“Rabbit Fever” Alert: CDC Reports Significant Increase in Infections

"Rabbit Fever" Alert: CDC Reports Significant Increase in Infections
"Rabbit Fever" Alert: CDC Reports Significant Increase in Infections

United States: Tularemia, also called ‘rabbit fever,’ is an infectious disease that actually has been spreading more in the United States over the past ten years. A new report which has been released from the US Centers for Disease Control and Prevention ultimately shows a rise in the number of cases. The disease which can be caused by contact with infected animals, mainly like rabbits, and can lead to very serious health issues if not treated properly.

The disease itself is acquired through contact with products of infected animals or bites of infected ticks and deer flies or through handling or skin contact with infected rabbits, hares, and rodents, the last of which are especially vulnerable to the bacterium.

But there are far gnarlier routes of transmission possible: mowing of lawns over the nests of animals infected with the disease has been documented to splatter the bacteria and infect the naive gardener.

As reported by the Sciencealert, this was discovered in 2000 at a vineyard in Massachusetts with the victim’s contracting tularemia which took six months to control and 15 people identified with the disease with one death reported.

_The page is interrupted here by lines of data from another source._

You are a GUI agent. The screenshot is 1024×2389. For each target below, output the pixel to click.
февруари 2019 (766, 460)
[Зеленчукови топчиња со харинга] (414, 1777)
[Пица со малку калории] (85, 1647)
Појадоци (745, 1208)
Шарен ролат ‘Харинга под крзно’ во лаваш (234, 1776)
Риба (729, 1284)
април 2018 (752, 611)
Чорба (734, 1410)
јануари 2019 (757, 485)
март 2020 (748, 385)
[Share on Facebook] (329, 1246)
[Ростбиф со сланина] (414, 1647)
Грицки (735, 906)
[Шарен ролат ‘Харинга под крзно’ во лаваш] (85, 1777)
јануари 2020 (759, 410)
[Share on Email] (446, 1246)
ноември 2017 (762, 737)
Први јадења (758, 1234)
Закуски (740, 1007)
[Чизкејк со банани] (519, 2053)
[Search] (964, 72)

One of another handful of cases reported in Colorado during 2014 and 2015 was also lawn mowing related at least.

This bacterium is followed by the CDC closely mainly because it is on the list of Tier 1 Select Agents recognized by the federal government as posing a potential for bioterrorism and secondly because if it is spread naturally, it can be life threatening if not treated.

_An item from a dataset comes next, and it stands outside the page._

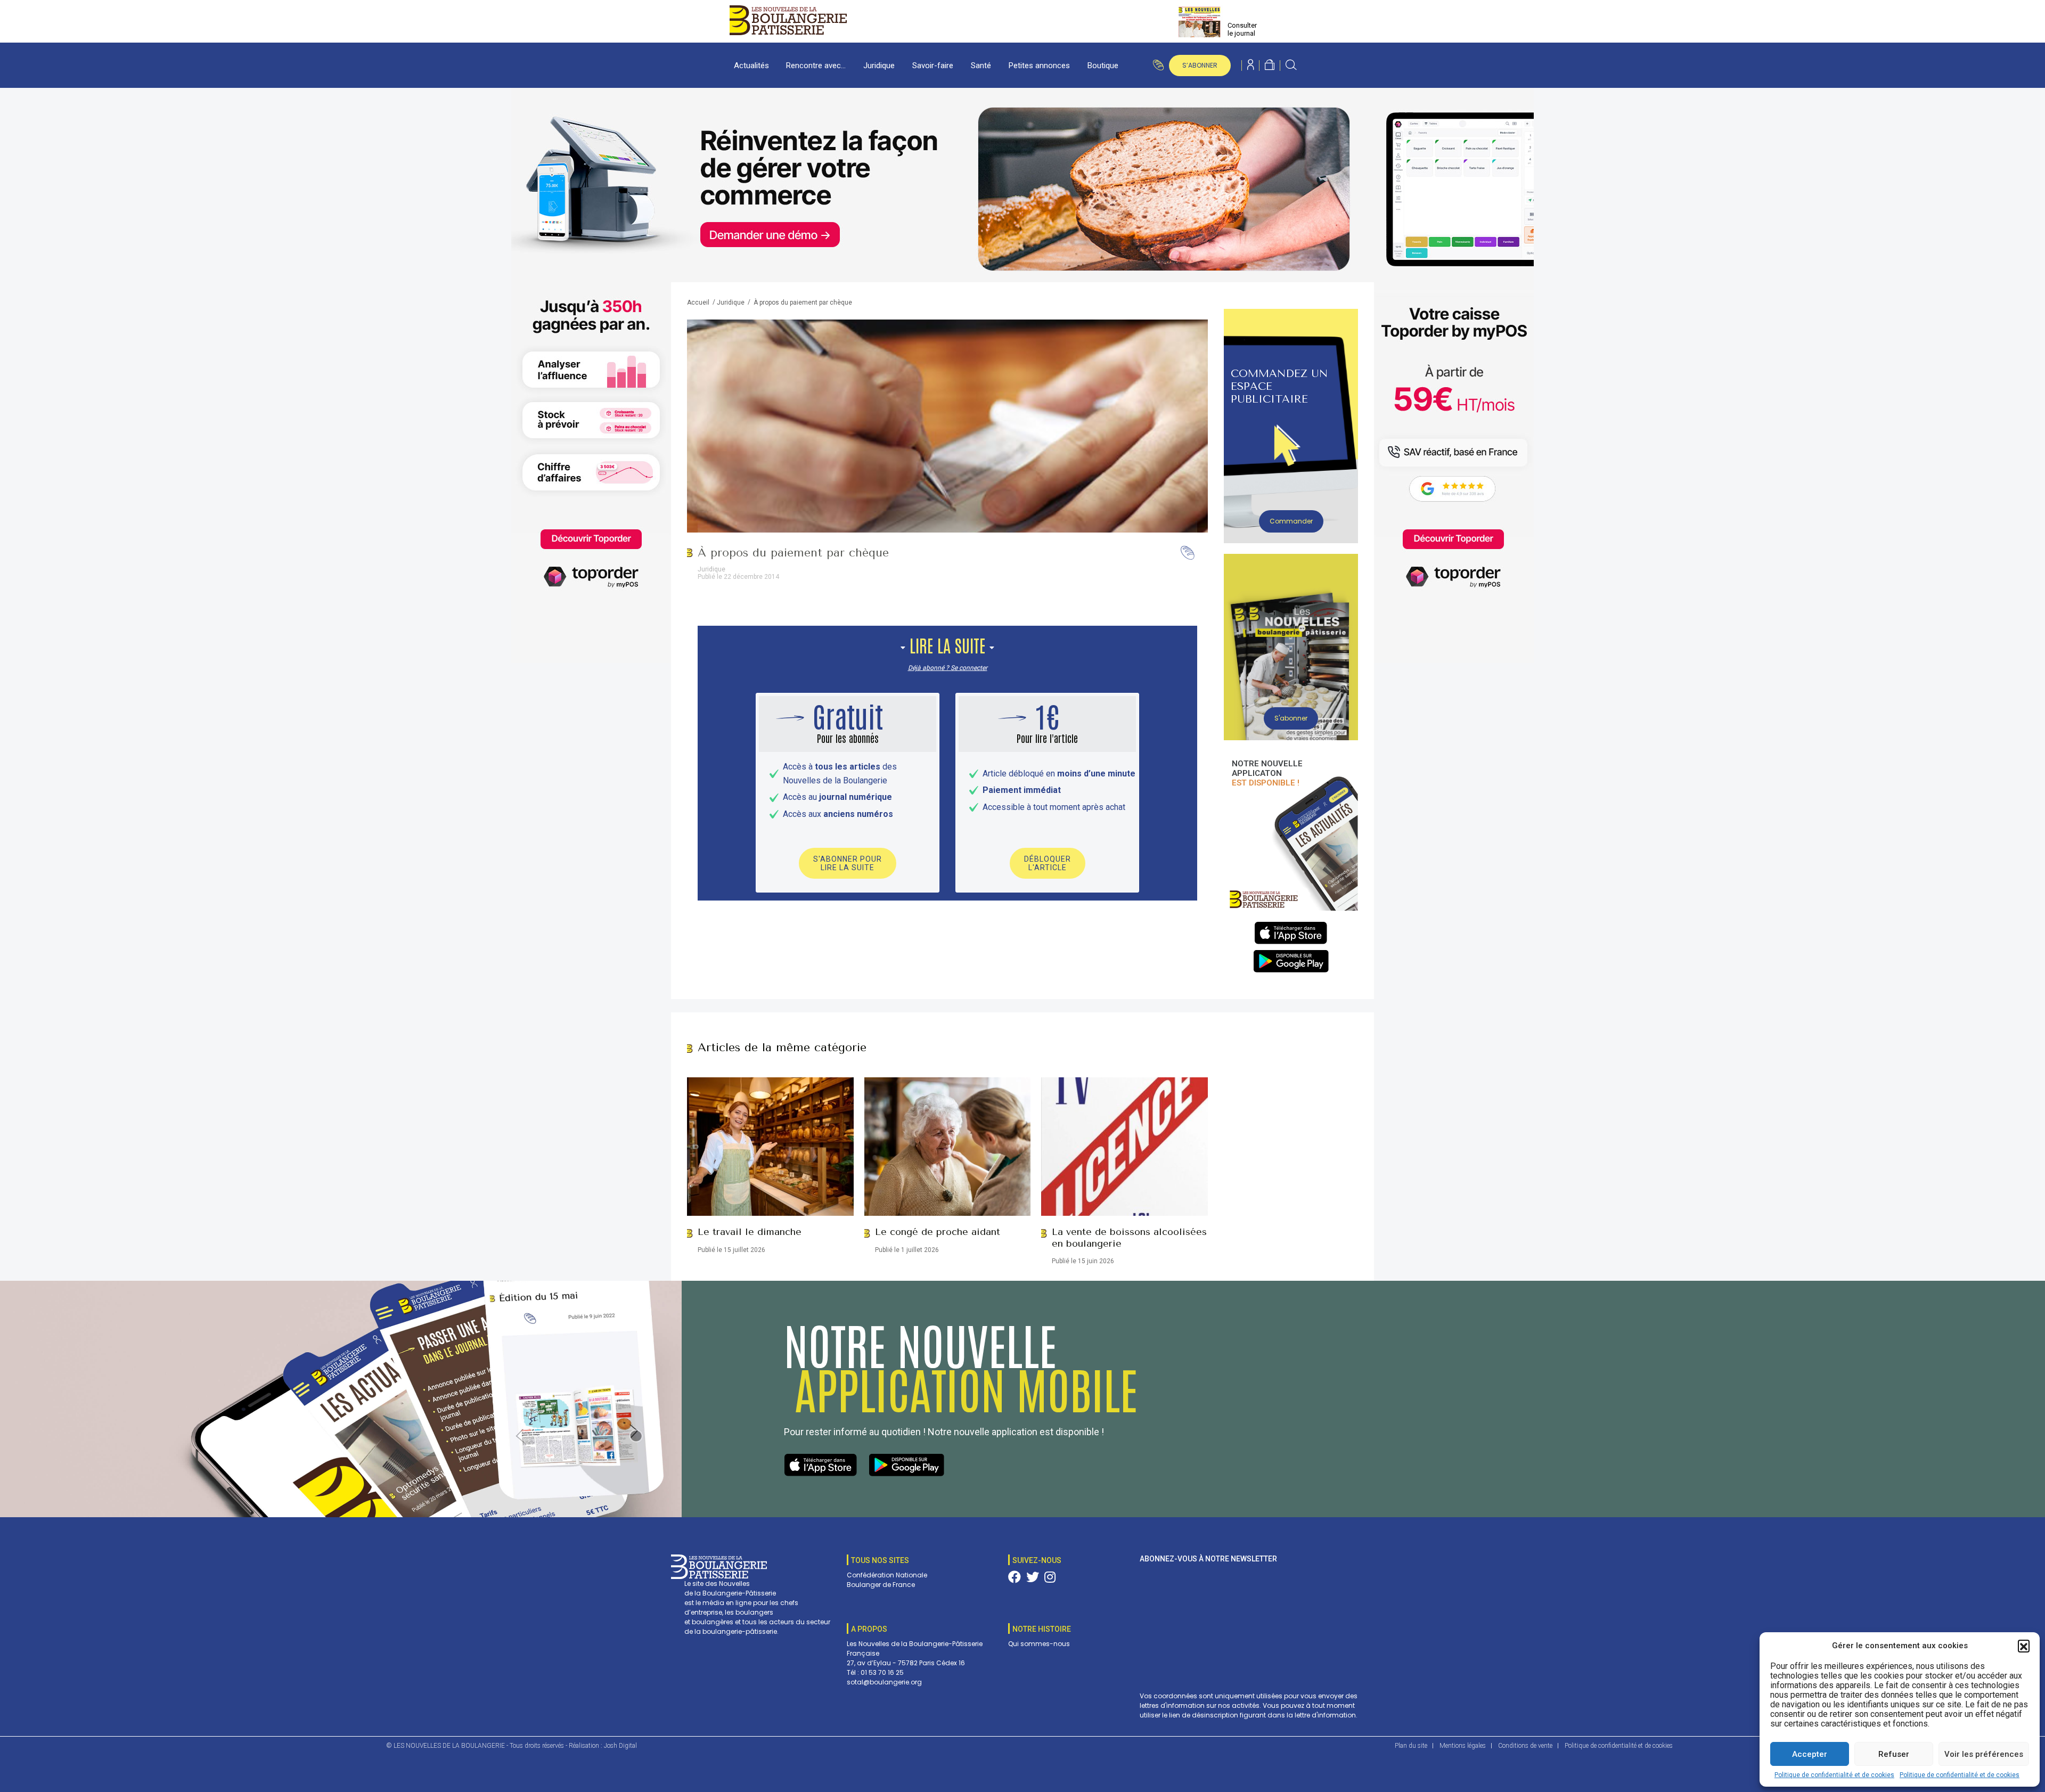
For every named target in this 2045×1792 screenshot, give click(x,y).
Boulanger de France (881, 1584)
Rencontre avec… (816, 65)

According to the authors of the report, the case fatality rate of tularemia is usually below two percent and may rise dependent on clinical presentation and the strain that caused the infection.

Tularemia is relatively uncommon in the scheme of things: from the 47 states, 2462 were reported for the period 2011-2022. Instead, the CDC reports that about 1.35 million people experience food poisoning from the Salmonella bacterium each year, across the United States.

That 2,462 tularemia cases while far as rare as one case for every 200,000 people is 56 percent higher than reported from 2001-2010.

Some of this probably comes from improvements in the way we record cases: in late 2017, in order to provide better accuracy for public health, the CDC expanded the ‘probable case’ definition to include cases where F. tularensis was identified by PCR.